- Direction:
Reproduce the records below word for word, keeping every line in its original order and form.

- Supplied material:
━━━━━━━━

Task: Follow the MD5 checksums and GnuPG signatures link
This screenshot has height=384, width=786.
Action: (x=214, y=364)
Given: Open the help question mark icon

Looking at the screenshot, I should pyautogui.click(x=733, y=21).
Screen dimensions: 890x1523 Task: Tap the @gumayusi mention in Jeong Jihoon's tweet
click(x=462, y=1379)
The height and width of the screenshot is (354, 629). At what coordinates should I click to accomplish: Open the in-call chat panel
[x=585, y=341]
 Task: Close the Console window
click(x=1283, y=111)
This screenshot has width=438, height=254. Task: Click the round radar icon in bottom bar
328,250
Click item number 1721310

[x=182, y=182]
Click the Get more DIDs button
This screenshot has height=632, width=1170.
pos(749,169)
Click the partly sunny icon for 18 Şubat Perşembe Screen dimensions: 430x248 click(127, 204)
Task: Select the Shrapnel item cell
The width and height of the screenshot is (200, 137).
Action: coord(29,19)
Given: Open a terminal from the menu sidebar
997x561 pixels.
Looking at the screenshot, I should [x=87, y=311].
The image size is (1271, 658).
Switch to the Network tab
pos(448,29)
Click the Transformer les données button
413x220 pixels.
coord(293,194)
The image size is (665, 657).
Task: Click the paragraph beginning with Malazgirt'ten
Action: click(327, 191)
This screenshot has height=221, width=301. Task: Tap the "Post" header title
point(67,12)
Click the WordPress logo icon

━━━━━━━━

- Reply:
Task: Follow the MD5 checksums and GnuPG signatures link
This screenshot has height=384, width=786.
Action: (x=214, y=364)
Given: Open the help question mark icon

Looking at the screenshot, I should pyautogui.click(x=733, y=21).
Screen dimensions: 890x1523 Task: Tap the @gumayusi mention in Jeong Jihoon's tweet
click(x=462, y=1379)
The height and width of the screenshot is (354, 629). At what coordinates should I click to accomplish: Open the in-call chat panel
[x=585, y=341]
 Task: Close the Console window
click(x=1283, y=111)
This screenshot has width=438, height=254. Task: Click the round radar icon in bottom bar
328,250
Click item number 1721310

[x=182, y=182]
Click the Get more DIDs button
This screenshot has height=632, width=1170.
pos(749,169)
Click the partly sunny icon for 18 Şubat Perşembe Screen dimensions: 430x248 click(127, 204)
Task: Select the Shrapnel item cell
The width and height of the screenshot is (200, 137).
Action: coord(29,19)
Given: Open a terminal from the menu sidebar
997x561 pixels.
Looking at the screenshot, I should [x=87, y=311].
The image size is (1271, 658).
Switch to the Network tab
pos(448,29)
Click the Transformer les données button
413x220 pixels.
coord(293,194)
The image size is (665, 657).
Task: Click the paragraph beginning with Malazgirt'ten
Action: click(327, 191)
This screenshot has height=221, width=301. Task: Tap the "Post" header title
point(67,12)
Click the WordPress logo icon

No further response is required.